"Mr. Samaras is pretending to forget his party's and his own personal blame -- as a minister in ND governments -- for today's state of the Greek economy," minister of state and government spokesman Elias Mossialos said in a statement.
He accused Samaras of throwing out numbers at will, without stipulating a specific and realistic proposal for exiting the crisis, of consuming himself with a description of the problems without saying where he will find the money to materialise his proposals, of promising tax reductions and increases in pensions in an effort to deceive the citizens that an easy way supposedly exists for solving the crisis, and of demanding elections but at the same time admitting that not even in that way will there be an immediate solution to the country's problems.
Mossialos further accused Samaras of having no compunction, speaking of a "pre-planned" recourse to the IMF while fully aware of the prime minister's struggle to find sources of financing for the country in exceptionally tough circumstances.

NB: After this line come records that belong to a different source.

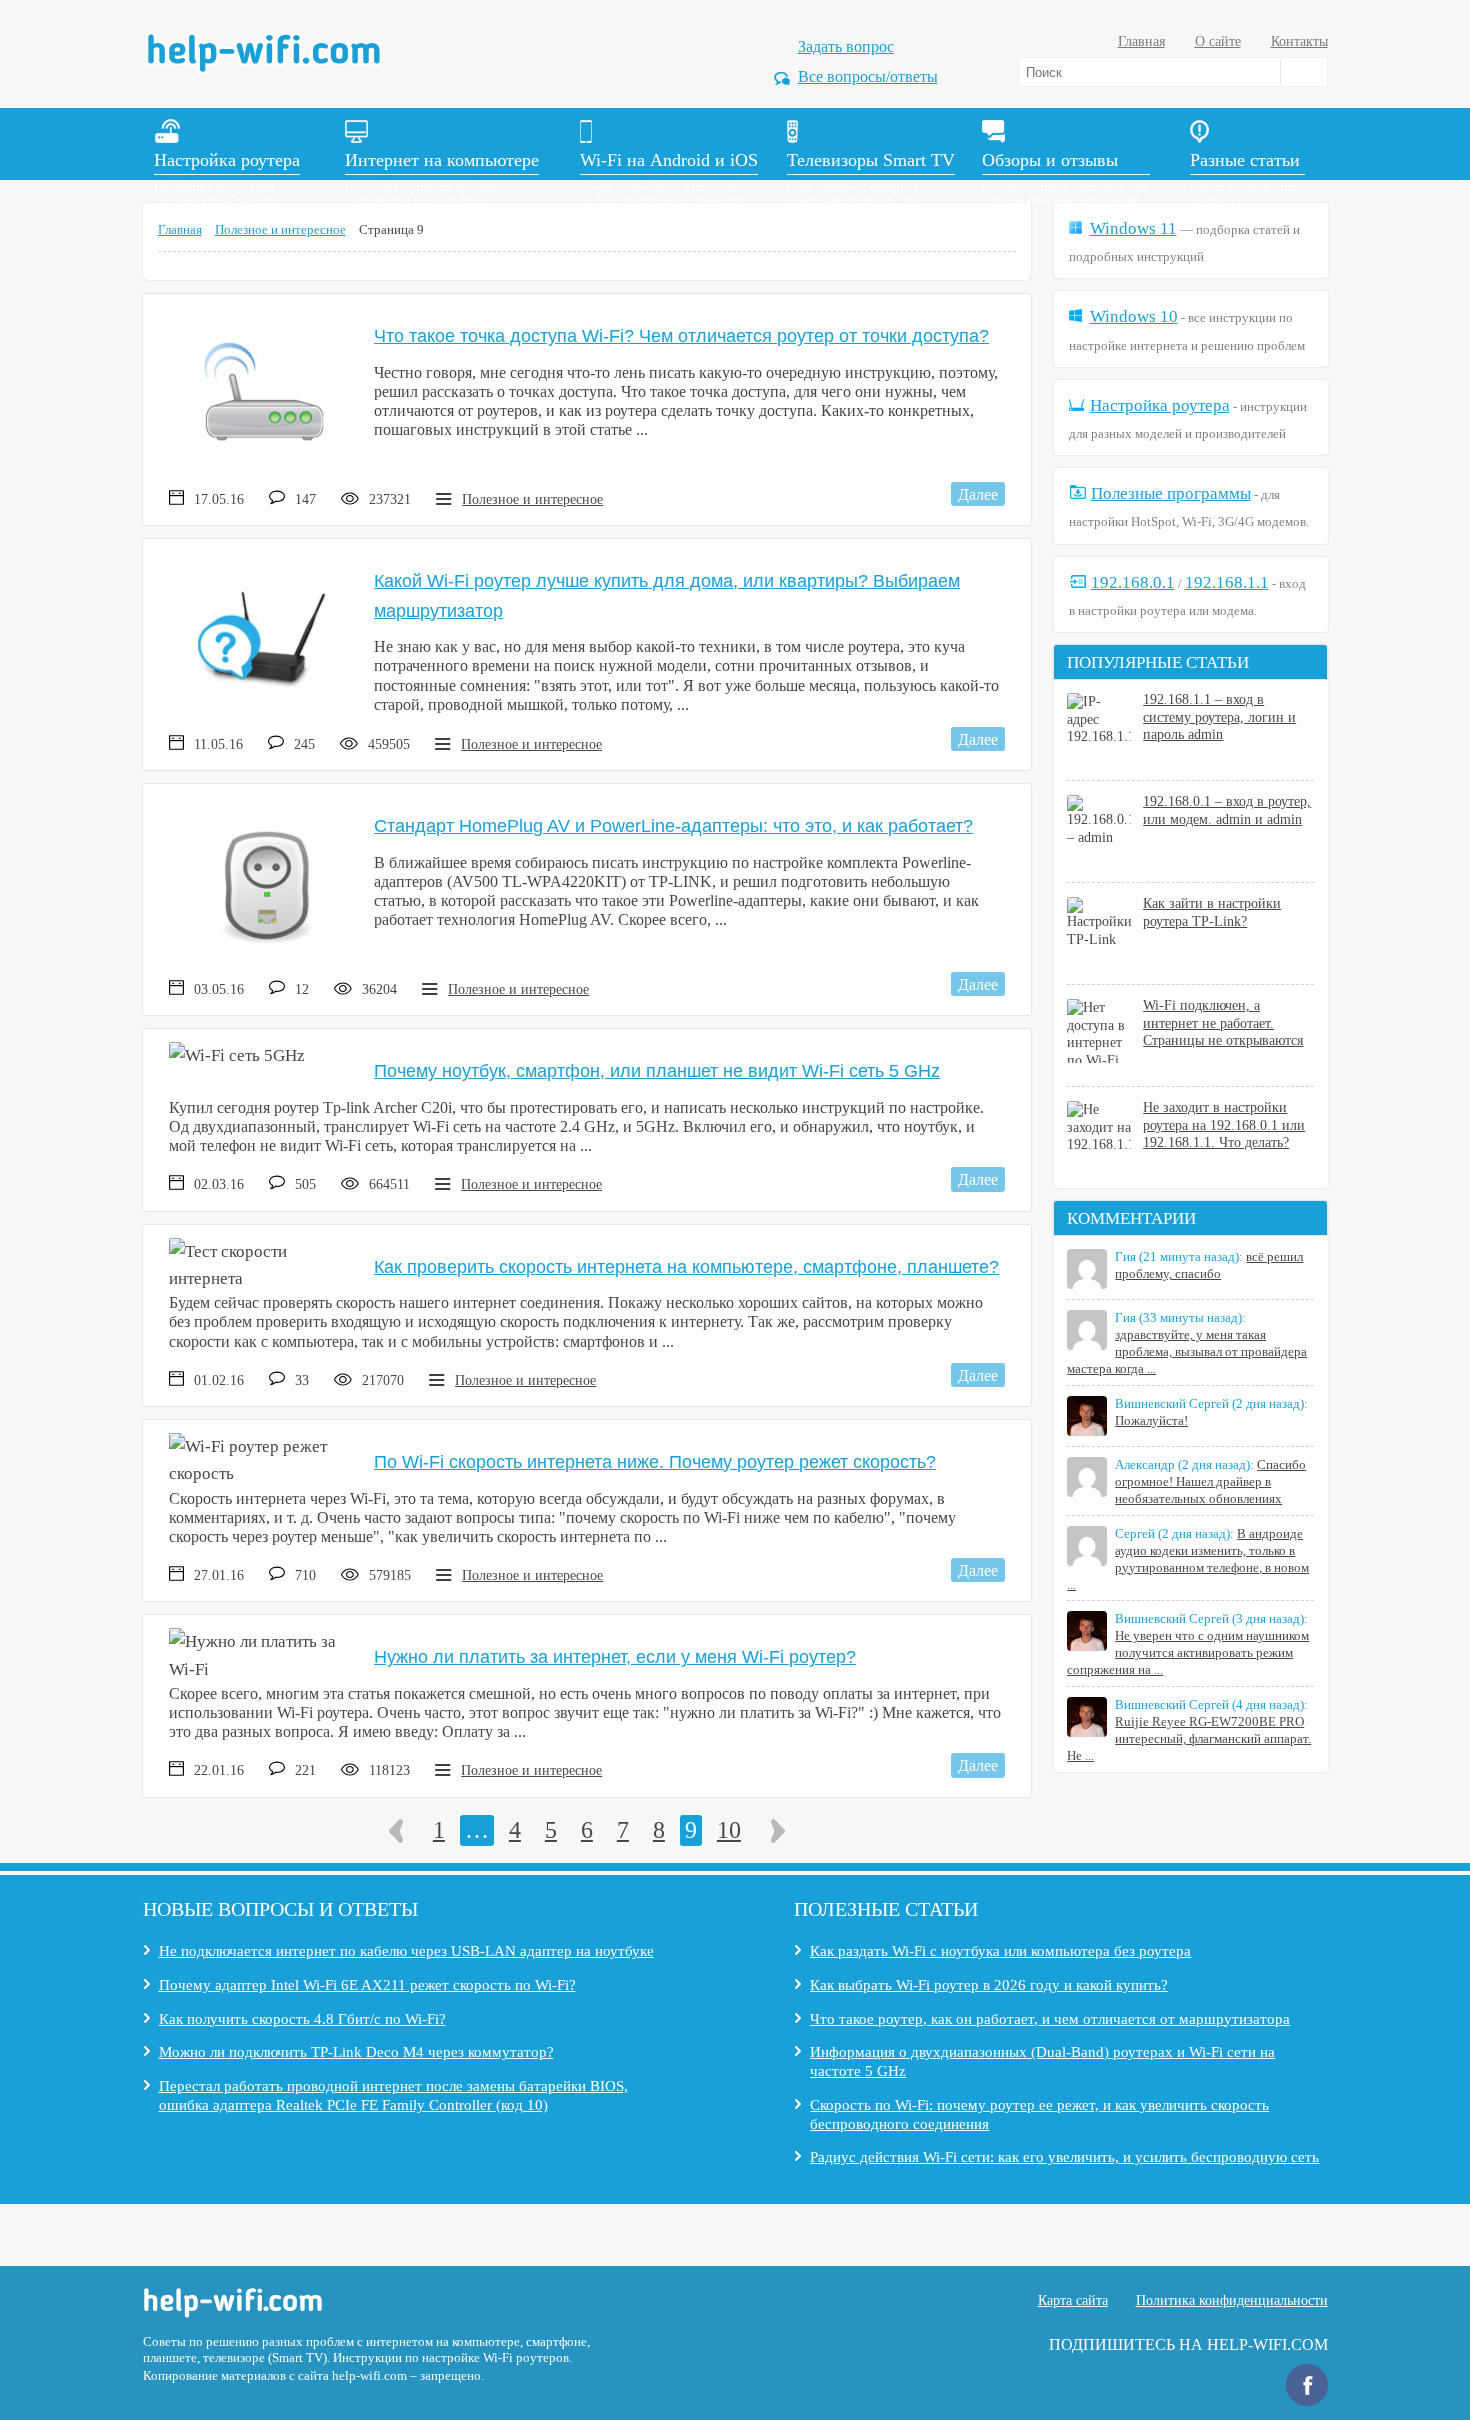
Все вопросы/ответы (868, 76)
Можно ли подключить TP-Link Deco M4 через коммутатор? (356, 2052)
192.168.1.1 (1227, 582)
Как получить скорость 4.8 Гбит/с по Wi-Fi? (302, 2019)
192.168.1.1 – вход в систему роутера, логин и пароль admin (1219, 717)
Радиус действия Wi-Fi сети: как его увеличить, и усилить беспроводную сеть (1064, 2157)
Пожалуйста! (1151, 1420)
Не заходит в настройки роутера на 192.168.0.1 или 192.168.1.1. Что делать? (1224, 1125)
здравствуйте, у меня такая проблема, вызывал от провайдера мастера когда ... (1187, 1351)
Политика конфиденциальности (1232, 2300)
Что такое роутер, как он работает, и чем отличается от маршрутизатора (1050, 2019)
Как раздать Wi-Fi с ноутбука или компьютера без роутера (1000, 1951)
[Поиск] (1301, 72)
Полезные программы (1171, 493)
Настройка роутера (1160, 405)
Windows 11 (1133, 228)
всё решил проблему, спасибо (1209, 1265)
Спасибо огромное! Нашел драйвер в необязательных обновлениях (1210, 1481)
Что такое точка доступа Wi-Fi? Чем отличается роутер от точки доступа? (681, 336)
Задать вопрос (846, 46)
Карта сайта (1073, 2300)
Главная (1141, 41)
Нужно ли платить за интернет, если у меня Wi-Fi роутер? (615, 1657)
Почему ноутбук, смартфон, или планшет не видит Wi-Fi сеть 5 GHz (657, 1071)
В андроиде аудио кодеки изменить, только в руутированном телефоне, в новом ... (1188, 1559)
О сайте (1218, 41)
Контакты (1299, 41)
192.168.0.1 (1133, 582)
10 (729, 1830)
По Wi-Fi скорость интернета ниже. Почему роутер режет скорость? (655, 1462)
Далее (978, 494)
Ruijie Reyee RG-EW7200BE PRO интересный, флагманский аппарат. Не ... (1189, 1738)
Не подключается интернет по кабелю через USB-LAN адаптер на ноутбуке (406, 1951)
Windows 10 (1134, 316)
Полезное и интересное (280, 229)
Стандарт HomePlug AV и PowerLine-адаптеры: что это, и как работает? (673, 826)
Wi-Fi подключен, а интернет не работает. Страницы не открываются (1223, 1023)
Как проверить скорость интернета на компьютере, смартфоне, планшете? (686, 1267)
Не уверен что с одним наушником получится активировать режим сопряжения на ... (1188, 1652)
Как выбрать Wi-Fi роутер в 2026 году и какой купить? (989, 1985)
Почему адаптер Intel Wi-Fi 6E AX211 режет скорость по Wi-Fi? (367, 1985)
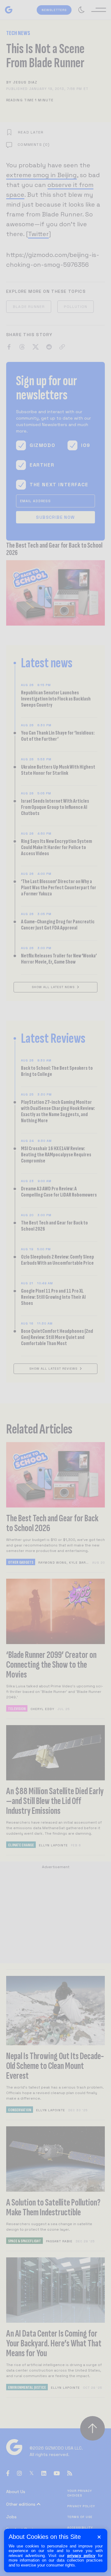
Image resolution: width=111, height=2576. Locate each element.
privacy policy (81, 2555)
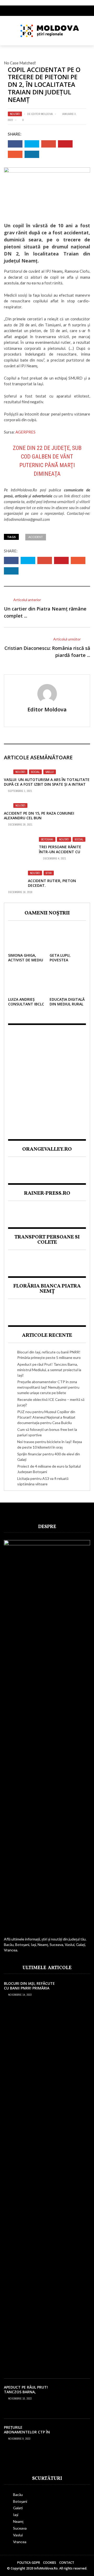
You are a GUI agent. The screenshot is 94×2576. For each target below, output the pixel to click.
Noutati (15, 114)
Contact (66, 2562)
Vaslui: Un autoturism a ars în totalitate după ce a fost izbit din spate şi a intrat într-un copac (47, 784)
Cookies (49, 2562)
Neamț (18, 2521)
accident (35, 537)
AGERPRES (25, 432)
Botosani (47, 839)
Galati (18, 2508)
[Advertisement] (47, 1078)
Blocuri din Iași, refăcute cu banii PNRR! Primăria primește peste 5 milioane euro (29, 1990)
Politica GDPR (28, 2562)
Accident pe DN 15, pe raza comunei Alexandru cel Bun (39, 815)
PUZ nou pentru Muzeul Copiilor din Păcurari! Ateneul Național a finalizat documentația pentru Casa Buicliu (46, 1417)
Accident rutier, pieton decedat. (52, 883)
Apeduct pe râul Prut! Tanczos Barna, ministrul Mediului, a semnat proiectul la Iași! (49, 1369)
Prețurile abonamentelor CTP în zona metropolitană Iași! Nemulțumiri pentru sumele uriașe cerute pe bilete (48, 1387)
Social (35, 772)
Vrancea (19, 2542)
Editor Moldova (42, 114)
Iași (15, 2514)
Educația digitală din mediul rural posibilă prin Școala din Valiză (67, 1006)
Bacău (18, 2494)
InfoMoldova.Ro (24, 489)
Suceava (20, 2528)
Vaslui (49, 772)
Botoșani (20, 2501)
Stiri (49, 873)
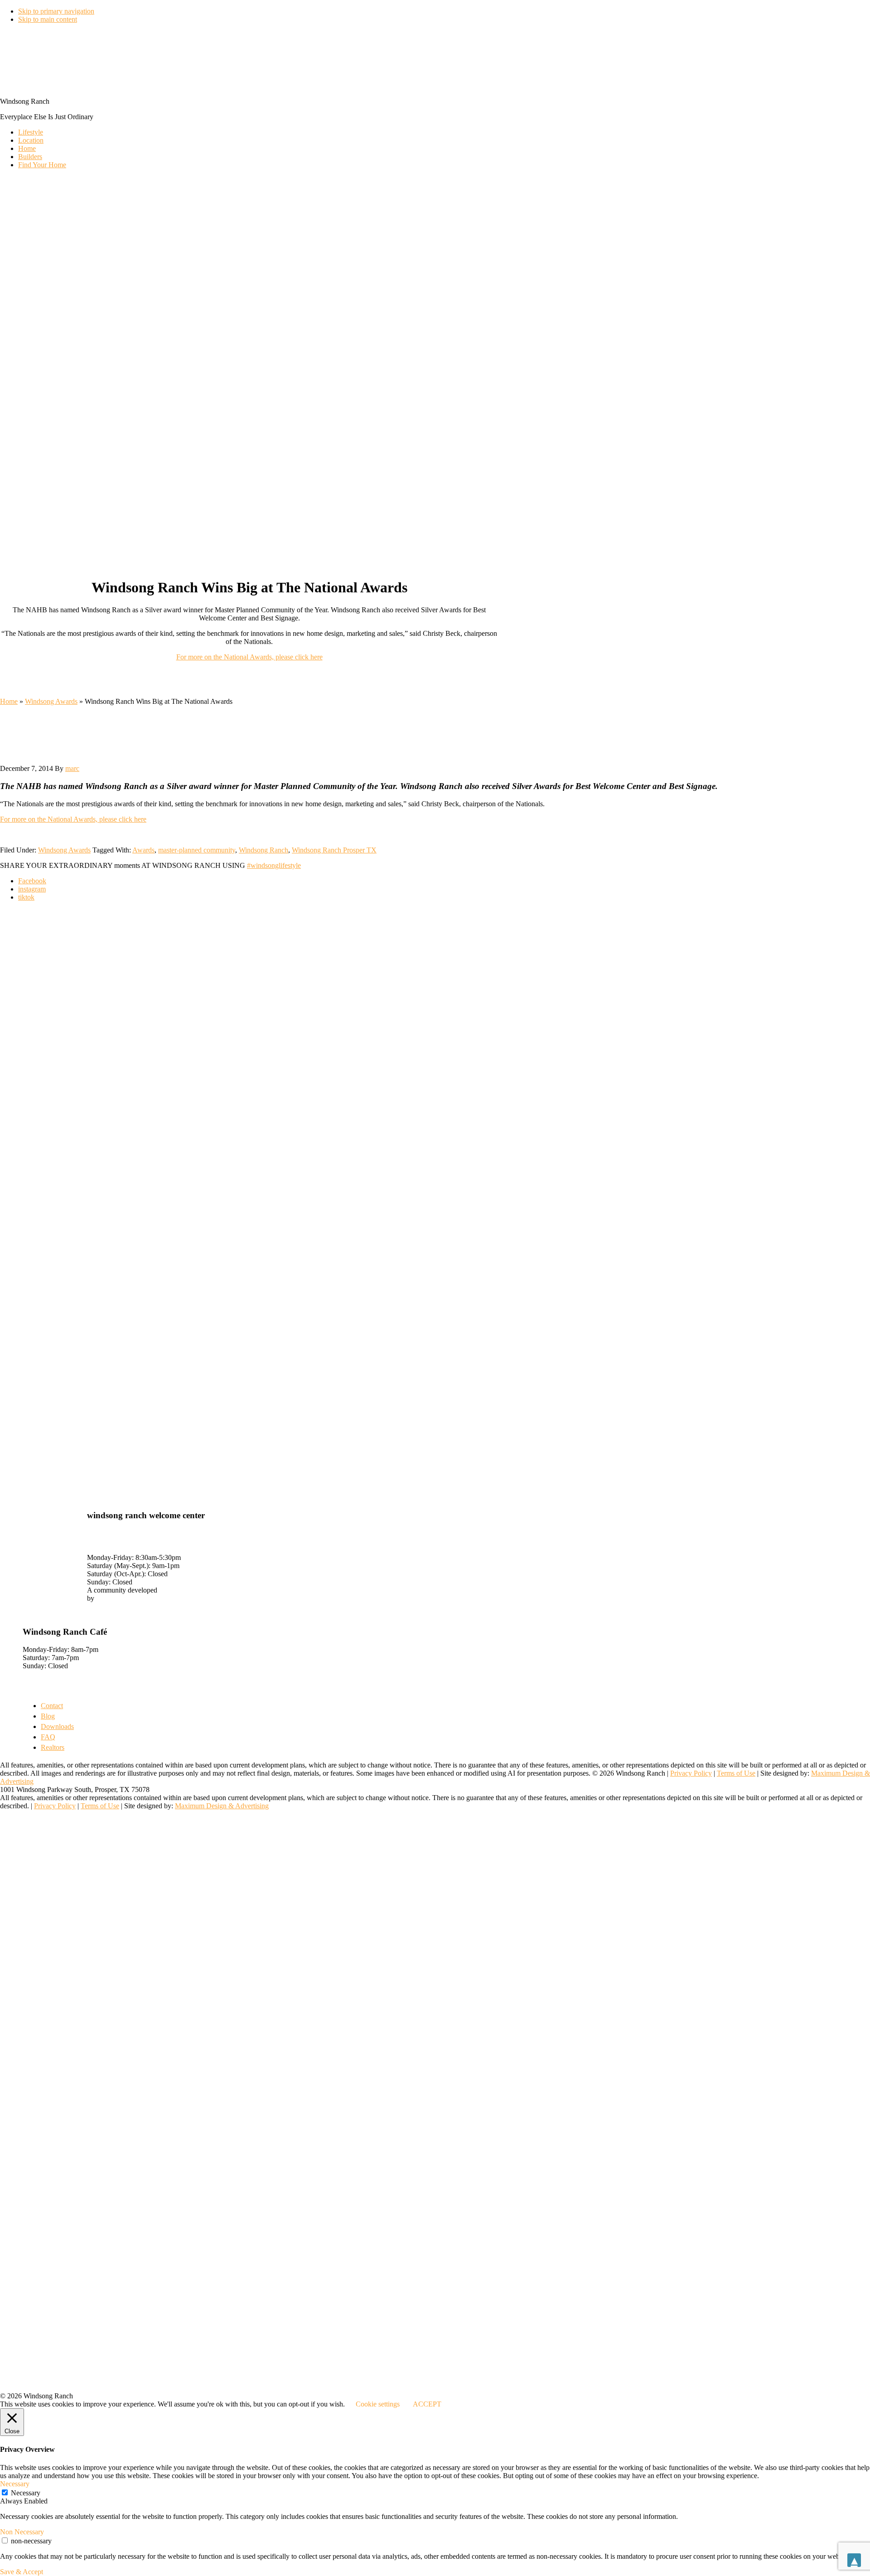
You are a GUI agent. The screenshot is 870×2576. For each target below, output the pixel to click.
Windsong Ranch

Samaras revealed that half his close associates were in favor of the Memorandum, "apparently because they realised that otherwise Greece would go bankrupt" but opted, however, to vote against it, preferring that the PASOK government take on the political cost and that he speaks from a safe position today, Mossialos continued.
The spokesman warned that Samaras was deluding himself if he believes that a "generalised citing of a nebulous 'different philosophy' will convince those who are going through truly hard times".